How COVID-19 Is Changing Street Harassment in My Country

“Boi, nika size kanga aka” (Friend, this one is my size) is something most women have heard from men who loiter the streets of Lusaka. It is one of the dehumanizing phrases that reduces you to a thing, an item. You must smile and go about your day or else you will get an unwanted follower or worse, the verbal harassment might escalate to a physical unwanted interaction.

Lusaka is Zambia's capital city. With a fast-growing population, Zambian streets are full of callboys, street hawkers and bus conductors. The bus conductors cool off after their shifts, mostly in the afternoon and early evenings. As a result, women avoid going into certain areas during these times. These places are mostly around the central business district of Lusaka: overcrowded streets along Freedom way, Cairo or Chachacha Roads and bustling bus stations that are the playground of loud harassers. Sometimes, the harassment does not stay on the streets of Lusaka, it follows people to their neighbourhoods.

My cousin experienced her first physical sexual assault in Kabwata, a residential area twenty minutes away from the Lusaka central business district. Kabwata comes alive at night and has been nicknamed Hollywood by some of its residents. Lisa had gone to buy tomatoes in the early evenings by a roadside canteen and she says she felt safe because of the many people along the roadside. On her way, she found a group of men next to the tuckshop who she ignored when going in. But as she left the tuckshop, two of the men followed her, groped her and only left her alone when she started to fight them off.

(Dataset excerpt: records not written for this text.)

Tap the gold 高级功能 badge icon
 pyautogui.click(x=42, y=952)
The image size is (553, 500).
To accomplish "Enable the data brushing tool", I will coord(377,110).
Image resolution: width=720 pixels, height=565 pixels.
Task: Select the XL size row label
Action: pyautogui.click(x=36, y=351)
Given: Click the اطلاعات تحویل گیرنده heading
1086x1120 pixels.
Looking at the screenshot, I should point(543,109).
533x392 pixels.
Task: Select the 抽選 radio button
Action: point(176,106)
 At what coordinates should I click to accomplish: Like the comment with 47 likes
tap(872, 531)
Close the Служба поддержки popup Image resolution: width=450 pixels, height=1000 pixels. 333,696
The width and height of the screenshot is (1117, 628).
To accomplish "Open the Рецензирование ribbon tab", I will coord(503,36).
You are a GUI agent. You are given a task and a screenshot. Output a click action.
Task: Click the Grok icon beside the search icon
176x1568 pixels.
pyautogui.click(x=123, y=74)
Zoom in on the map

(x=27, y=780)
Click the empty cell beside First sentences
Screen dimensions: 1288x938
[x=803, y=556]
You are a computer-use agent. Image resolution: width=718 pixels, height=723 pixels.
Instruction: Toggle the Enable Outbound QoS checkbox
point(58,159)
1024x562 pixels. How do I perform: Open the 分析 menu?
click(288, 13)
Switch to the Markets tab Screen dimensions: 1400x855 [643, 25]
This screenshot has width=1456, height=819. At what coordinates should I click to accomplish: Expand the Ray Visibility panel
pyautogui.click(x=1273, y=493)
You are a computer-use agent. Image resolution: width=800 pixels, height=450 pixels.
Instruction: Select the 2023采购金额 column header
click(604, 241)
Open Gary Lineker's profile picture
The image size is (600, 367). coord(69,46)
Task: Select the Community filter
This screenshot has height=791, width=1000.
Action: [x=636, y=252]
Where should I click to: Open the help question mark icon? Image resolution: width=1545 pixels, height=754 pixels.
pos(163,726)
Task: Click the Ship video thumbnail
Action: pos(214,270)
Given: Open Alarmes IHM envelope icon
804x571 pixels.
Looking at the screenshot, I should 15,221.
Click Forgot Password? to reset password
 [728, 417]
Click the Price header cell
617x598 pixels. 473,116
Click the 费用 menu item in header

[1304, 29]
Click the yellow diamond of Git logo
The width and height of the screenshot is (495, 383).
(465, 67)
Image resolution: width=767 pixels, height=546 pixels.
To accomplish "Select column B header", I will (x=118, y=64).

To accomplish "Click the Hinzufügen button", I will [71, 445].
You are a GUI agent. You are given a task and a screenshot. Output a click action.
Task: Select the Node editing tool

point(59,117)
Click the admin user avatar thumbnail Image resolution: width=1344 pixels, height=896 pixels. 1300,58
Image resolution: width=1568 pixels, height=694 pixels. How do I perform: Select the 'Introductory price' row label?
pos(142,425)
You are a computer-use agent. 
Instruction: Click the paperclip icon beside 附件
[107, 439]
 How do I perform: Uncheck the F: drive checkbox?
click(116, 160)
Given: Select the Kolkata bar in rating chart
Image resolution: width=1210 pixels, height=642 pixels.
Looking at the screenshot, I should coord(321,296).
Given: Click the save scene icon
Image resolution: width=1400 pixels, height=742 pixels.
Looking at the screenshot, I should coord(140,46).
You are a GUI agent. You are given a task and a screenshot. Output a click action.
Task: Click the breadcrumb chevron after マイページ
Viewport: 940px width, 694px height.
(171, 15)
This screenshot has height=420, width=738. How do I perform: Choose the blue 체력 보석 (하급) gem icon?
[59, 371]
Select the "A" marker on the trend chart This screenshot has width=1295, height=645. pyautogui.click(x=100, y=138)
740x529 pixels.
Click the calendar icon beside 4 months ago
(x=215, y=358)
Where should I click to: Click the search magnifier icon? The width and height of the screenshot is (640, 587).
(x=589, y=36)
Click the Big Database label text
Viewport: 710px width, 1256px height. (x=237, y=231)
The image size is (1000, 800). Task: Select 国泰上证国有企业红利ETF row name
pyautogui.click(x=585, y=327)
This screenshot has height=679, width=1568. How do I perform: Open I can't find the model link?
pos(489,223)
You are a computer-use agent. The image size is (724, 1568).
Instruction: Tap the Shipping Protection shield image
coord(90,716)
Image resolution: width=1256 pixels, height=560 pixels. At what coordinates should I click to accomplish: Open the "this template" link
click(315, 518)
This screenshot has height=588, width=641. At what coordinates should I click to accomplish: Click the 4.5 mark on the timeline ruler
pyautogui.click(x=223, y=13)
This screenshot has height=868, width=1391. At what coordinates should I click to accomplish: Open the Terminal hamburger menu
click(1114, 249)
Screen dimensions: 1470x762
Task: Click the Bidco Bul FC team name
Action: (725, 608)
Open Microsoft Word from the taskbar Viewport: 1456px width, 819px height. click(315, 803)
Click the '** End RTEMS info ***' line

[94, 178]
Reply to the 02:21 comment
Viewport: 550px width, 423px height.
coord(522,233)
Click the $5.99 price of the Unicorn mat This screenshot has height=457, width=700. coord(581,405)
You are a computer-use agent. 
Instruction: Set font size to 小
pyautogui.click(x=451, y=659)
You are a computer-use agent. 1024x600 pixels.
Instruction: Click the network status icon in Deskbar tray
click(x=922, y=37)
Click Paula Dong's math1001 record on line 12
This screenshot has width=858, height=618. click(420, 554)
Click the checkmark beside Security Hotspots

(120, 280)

Lisa is not the only woman to experience this sort of harassment in Lusaka. When I was 14 years old, I had my first street harassment incident. I went into town on my own for the first time without a family member. A friend who was just as new to the experience accompanied me. We were walking away from the bus station when we found a group of men seated outside one of the boutiques we were looking for. We were still young and not well-versed in the art of avoiding groups of men in our city. One of them spoke first, he said "Hi" in the street language common in that part of Lusaka. It was a hi that made my friend and I walk faster into the shop. When we didn’t react, he screamed, “You should learn how to wear a bra with your big Bonita!” and everyone turned to look at us in the boutique we had just walked into, they looked at our chests, and some shrugged while others leered at my friend’s chest. She had a bigger breast area than me and I felt the violation and betrayal (from the silence and smirks of the other shoppers).

 

We have noticed a difference in our streets in the past two months since the Coronavirus rules were put in place. COVID-19 was first imported into Zambia in March by a couple returning from a holiday in Paris. Orders were placed on public gatherings and conduct in May, two months after. For the first time, we heard the term social distancing from our leaders. Adverts started circulating in our local media more frequently as Zambian positive coronavirus cases increased. Some of these adverts went into detail on how the virus affected the human body. In these uncertain and scary times, one thing has become noticeable for Zambian women: our street harassment has decreased drastically.

Things are changing. No callboys follows us around from street to street and the comments they make are now muffled behind masks. They do not sound as threatening as they did before.

It is almost like I’m walking around a different city when I see empty streets with a few masked hawkers and callboys loitering around, it is less scary than the groups of men who seem to feed off of their group’s energy to taunt female shoppers and pedestrians around the city. Not being touched or followed around is freeing. Not all harassment has been stopped by the pandemic but in a lot of ways, girls and women do not have to walk past groups of men who have nothing better to do and decide that their main job is to pick on women minding their own business.

Who knew it would take an infectious disease for these men to start respecting women’s personal space? I do not think anyone of us could have known or much less predicted this outcome. I hope street harassment stays in the corner, in a mask and muffled forever.